■ YOUR ASSIGNMENT ■
Please tally the lines of the listing that follows where the word "agent" appears, and reply with the number only.

══ STORED DATA ══

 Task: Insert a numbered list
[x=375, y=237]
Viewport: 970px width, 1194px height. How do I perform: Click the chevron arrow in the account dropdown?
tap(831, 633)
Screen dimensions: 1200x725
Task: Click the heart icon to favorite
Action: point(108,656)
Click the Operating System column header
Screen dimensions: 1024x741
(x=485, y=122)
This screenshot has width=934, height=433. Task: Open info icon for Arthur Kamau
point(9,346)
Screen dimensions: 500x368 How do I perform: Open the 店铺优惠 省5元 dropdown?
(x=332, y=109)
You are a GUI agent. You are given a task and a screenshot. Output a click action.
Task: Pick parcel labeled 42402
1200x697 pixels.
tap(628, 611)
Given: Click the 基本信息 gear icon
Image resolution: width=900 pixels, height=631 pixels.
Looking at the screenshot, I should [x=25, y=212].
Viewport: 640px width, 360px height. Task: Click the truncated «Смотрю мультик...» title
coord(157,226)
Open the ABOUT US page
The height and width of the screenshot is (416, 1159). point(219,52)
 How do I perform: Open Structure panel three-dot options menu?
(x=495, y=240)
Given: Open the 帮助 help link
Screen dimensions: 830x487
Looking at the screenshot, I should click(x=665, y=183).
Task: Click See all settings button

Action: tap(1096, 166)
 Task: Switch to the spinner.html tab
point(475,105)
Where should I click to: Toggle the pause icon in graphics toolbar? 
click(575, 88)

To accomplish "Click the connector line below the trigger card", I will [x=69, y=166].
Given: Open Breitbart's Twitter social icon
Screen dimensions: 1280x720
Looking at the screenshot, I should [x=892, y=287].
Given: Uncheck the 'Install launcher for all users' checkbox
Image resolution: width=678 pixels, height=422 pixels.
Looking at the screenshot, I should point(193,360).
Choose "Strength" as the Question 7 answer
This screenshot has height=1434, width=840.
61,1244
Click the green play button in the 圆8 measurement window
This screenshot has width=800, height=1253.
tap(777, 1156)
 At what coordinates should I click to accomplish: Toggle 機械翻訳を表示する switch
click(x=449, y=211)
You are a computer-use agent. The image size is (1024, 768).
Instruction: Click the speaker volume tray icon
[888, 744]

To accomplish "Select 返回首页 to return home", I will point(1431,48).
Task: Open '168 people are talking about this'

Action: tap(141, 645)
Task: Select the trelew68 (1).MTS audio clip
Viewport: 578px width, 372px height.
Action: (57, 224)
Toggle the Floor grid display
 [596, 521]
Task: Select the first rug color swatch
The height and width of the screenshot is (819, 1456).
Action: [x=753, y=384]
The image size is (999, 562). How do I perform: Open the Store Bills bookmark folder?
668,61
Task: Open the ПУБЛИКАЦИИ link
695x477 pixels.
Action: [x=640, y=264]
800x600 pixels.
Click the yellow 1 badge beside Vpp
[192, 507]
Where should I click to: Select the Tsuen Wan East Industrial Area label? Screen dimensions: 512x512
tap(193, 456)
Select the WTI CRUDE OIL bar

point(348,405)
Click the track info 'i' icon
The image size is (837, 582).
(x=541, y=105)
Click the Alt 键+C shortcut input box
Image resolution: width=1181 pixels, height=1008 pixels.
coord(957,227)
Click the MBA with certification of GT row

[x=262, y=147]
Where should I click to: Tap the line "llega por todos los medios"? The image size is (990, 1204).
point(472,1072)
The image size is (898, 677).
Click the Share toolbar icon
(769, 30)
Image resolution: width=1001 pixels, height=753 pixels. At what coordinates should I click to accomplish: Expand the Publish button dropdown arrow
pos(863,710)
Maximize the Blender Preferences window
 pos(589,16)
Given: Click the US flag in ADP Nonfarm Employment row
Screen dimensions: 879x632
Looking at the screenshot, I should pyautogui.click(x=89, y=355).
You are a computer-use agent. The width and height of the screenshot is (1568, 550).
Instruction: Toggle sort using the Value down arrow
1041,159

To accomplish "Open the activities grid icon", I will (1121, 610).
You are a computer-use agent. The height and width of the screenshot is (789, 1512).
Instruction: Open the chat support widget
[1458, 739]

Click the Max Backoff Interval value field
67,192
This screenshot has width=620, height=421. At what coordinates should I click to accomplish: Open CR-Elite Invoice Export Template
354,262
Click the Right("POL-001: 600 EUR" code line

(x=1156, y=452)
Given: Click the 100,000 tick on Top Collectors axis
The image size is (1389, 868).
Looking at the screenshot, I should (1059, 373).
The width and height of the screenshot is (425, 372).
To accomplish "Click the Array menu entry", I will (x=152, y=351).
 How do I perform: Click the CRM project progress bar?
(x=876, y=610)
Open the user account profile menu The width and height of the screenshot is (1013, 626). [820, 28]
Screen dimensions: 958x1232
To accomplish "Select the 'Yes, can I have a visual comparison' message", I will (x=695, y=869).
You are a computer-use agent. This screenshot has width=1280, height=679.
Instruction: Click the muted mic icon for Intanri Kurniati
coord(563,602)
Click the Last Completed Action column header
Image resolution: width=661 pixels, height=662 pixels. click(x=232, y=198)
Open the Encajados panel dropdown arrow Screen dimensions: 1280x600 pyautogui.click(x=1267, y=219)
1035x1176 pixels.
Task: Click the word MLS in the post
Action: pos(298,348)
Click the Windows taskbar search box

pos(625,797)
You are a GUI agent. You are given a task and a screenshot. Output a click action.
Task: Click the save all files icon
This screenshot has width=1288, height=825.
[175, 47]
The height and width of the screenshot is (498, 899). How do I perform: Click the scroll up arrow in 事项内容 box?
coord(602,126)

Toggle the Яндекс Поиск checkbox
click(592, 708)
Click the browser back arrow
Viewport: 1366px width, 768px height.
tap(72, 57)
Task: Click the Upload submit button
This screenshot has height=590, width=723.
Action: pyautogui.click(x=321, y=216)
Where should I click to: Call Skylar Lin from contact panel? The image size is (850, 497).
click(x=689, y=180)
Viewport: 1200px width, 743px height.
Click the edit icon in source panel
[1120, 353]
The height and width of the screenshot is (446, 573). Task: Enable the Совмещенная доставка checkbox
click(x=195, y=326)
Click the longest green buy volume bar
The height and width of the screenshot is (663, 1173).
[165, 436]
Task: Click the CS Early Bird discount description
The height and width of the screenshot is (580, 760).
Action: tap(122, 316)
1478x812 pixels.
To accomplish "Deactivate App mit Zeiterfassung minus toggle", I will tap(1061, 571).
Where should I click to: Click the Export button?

═══

■ TASK OUTPUT ■
6